Yok olmak istiyorum zamanda ve bu kalabalıkta; sakla beni derinlerde, yok et orda. Bir gün balık dayanamadı bu en boş doluluğa. Aktı ilk yaş ve başladı tragedya. Balığın hikayesi bitmedi hala.
Başladı tragedya. Balık dayanamadı olanlara.
Bırakıp gidebilme cesareti vazgeçmek yani. Bazen de bırakıp gidebilme korkaklığı. Somut bir dünyada böyle ağır bir kavram hakkındaki düşüncelerimi aktarmaya çalışırsam muhtemelen yetersiz kalacak. O zaman çekilsin perdeler, başlasın tragedya.

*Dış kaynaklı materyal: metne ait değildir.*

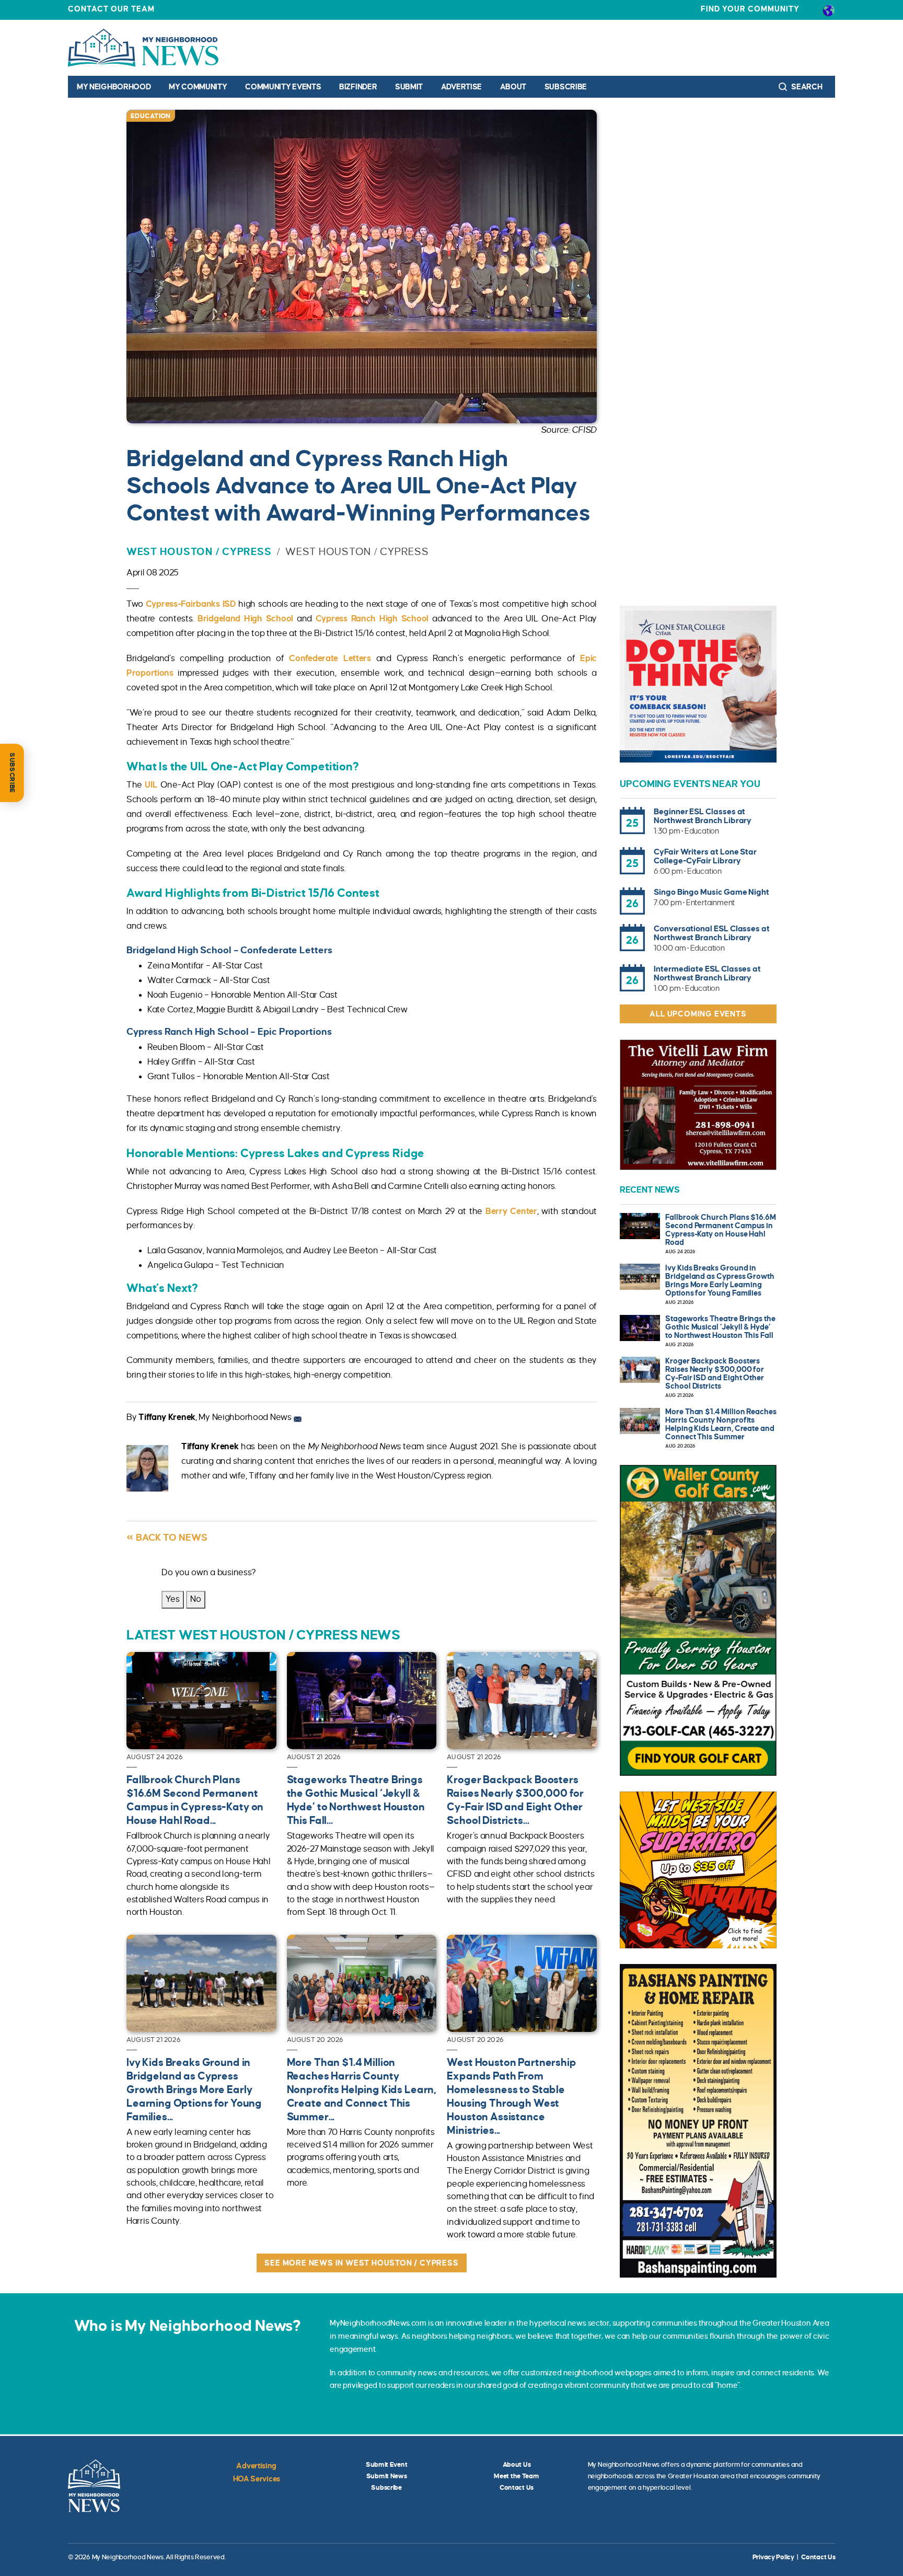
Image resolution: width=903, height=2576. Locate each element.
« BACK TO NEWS (166, 1537)
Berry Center (511, 1211)
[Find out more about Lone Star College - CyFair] (698, 684)
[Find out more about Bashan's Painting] (698, 2121)
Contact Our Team (111, 9)
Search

Balık bildiği sularda bildiği şekilde yüzerken çıktı önüne birkaç dalga. Akıntıya bıraksa kendini hiçbir şey olmayacaktı, çırpınmak istedi ama. İstemedi gitmeyi artık bildiği şekilde. Savrulurken oraya buraya çarptı birkaç kere kayalara. Balık var olduğundan beri akıntı nereye giderse sürüklenip oraya gittiği için ağır geldi oluşan yaralar.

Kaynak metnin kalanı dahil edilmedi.